Please correct if any of this is not accurate, but I feel like it could help to distill the actual facts. Fwiw, this isn't AI generated, just my own rambling facts :D
My summary of what is happening:
DeepSeek cost (supposedly?) a fraction of the cost of other large models to train it
DeepSeek's hosted app in China is basically free with unlimited consumer use
DeepSeek's API costs are also a fraction of other models
Problem:
If you use the hosted interface, there is zero data privacy protection
If you use the API, there is zero data privacy protection (vs other US providers models that will sign BAAs)
Local running costs:
- If you want to run the full DeepSeek model (NOT distilled) locally, it would cost a couple hundred K in hardware, which realistically can still only serve maybe a dozen concurrent users.
Question:
1) Whats the big deal you can run DeepSeek distilled locally? It's only a few billion parameters for non-high-end hardware. You can already do this with plenty of decent other offline models.
2) If the hardware cost to run and serve the full model are essentially the same as running the latest comparable GPT model, how are DeepSeek's api costs so low?
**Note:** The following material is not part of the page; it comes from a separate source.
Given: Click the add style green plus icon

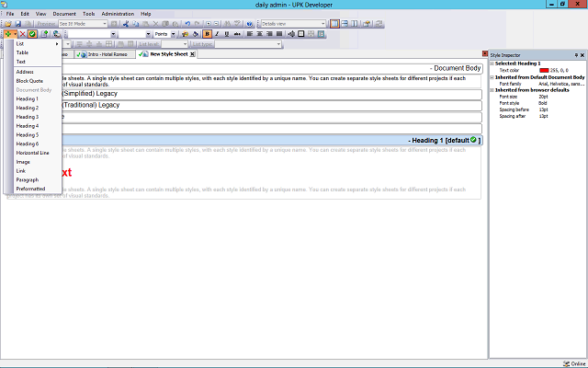Looking at the screenshot, I should [x=10, y=34].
The only answer I can come up with is they just have a huge amount of government provided hardware and this is a loss leader nation sponsored play. No big mystery or innovation.
Meaning they are doing nothing special when it comes to inference compute and literally the only (but still significant) point of interest that is panicking major llm companies is how did they train the model so cheaply?
3) Couldn't they just have lied about the cost to train it? Is there evidence from the model source that would confirm?
4) Why is this affecting Nvidia? It sounds like we still need the exact same hardware to run this model.
Just want to make sure I'm understanding correctly.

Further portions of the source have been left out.